# Roast Turkey With Maple Glaze, Apples and Ginger Butter



## Ferrari (Nov 13, 2004)

I am going to try this for Thanksgiving

1 16 lb. turkey 
1 T. salt 
1 T. freshly ground black pepper 
1 T. chopped fresh rosemary 
4 T. unsalted butter (1/2 stick) 

Glaze: 
1 C. pure maple syrup 
1/4 C. applejack or Calvados 

Sauce (optional): 
2 T. unsalted butter 
3 medium Granny Smith apples, peeled, cored and sliced into wedges 
2 C. poultry stock 
1/2 C. applejack or Calvados 
1 C. Ginger Butter (recipe follows) 

Preheat the oven to 325° F. with the rack in the lower third of the oven. Pat the turkey dry with paper towels. Sprinkle the cavity with the salt, pepper and rosemary. Truss it, then rub the entire skin with the butter. 

Place the turkey breast-side up in a roasting pan. Loosely tent with aluminum foil and roast 1 1/2 hours. Remove foil. To make glaze: Combine syrup and applejack. Baste turkey every 15 minutes with the mixture. Cook until an instant-read thermometer inserted into the thickest part of the breast reads 165° F. Transfer the turkey to a heated serving platter. 

To make optional sauce: In a large skillet over high heat, melt the butter, add the apples and saute for 3 minutes. Add the stock and reduce by three-fourths, about 10 minutes. Add the applejack and cook until the sauce is thickened enough to coat the back of a spoon, about 3 minutes. Whisk in the Ginger Butter. Remove to a bowl and continue whisking for 1 minute to stabilize before serving. Transfer to a sauce boat and immediately serve the sauce and turkey. 

Ginger Butter (optional) 
1/2 C. diced, peeled fresh ginger 
1/2 C. granulated sugar 
3/4 C. water 
12 T. unsalted butter (1 1/2 sticks) 

In a small saucepan, combine the ginger, sugar and water. Bring to a simmer over medium heat and cook until ginger is tender, about 30 minutes. Transfer to a blender and puree until smooth. Strain through a medium sieve. 

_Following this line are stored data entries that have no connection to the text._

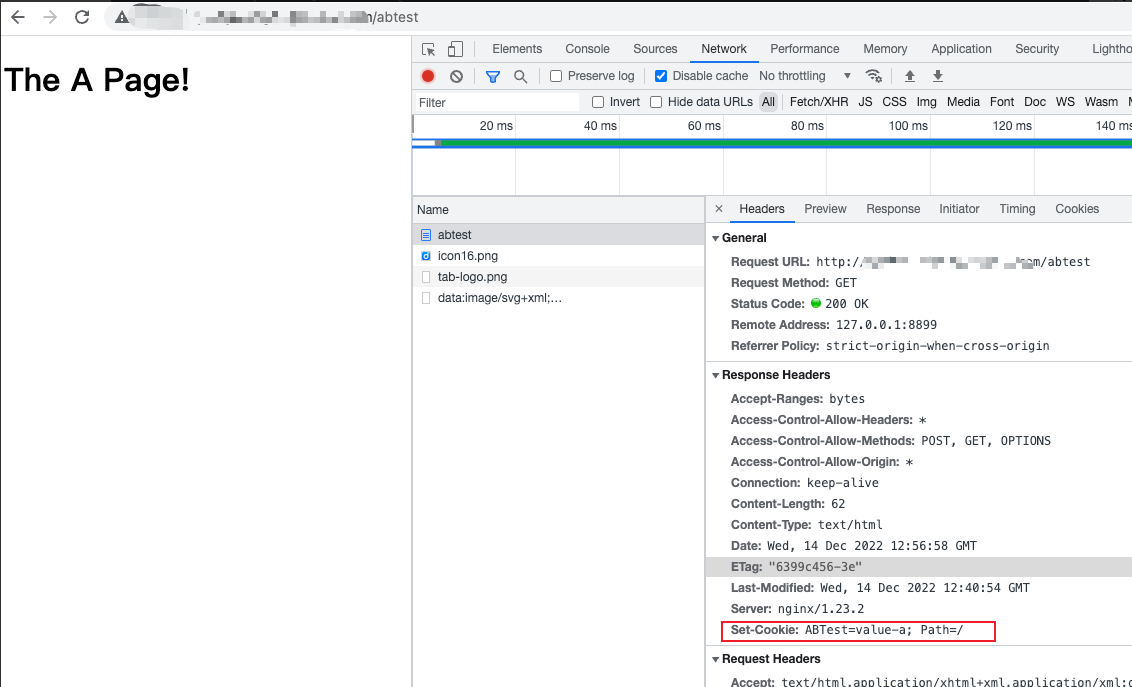Screen dimensions: 1132x687
Task: Click the inspect element picker icon
Action: point(429,49)
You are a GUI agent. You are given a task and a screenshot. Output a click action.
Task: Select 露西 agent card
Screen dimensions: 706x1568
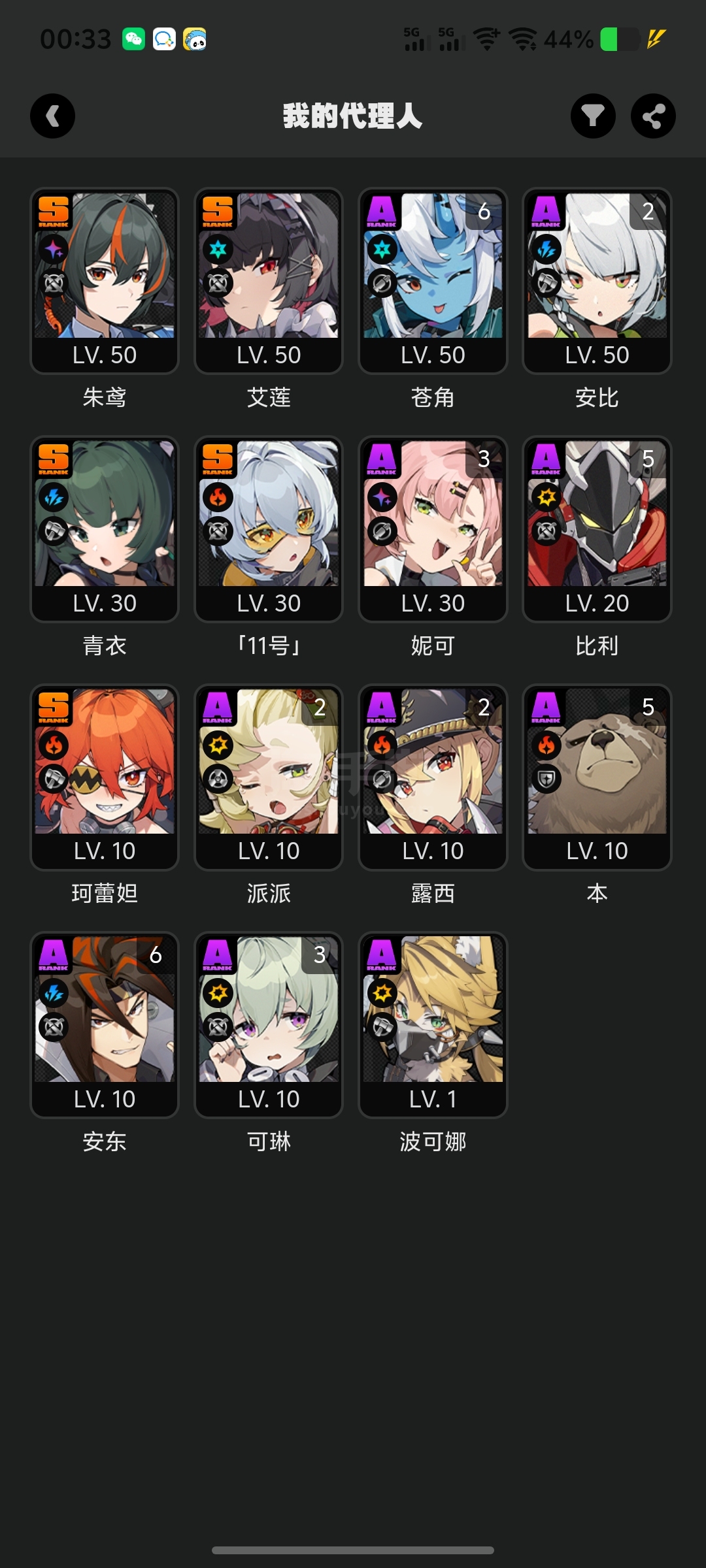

With a mixer, in a small bowl, beat the butter until airy and smooth. Add the ginger puree and combine well. This can be made 3 days in advance and stored, covered, in the refrigerator. 

Makes 16 servings


----------



## marmalady (Nov 13, 2004)

Sounds like heaven!  I'd love to try it, but I'm such a traditionalist for the 'pure' turkey flavor!  But I do love maple and ginger!


----------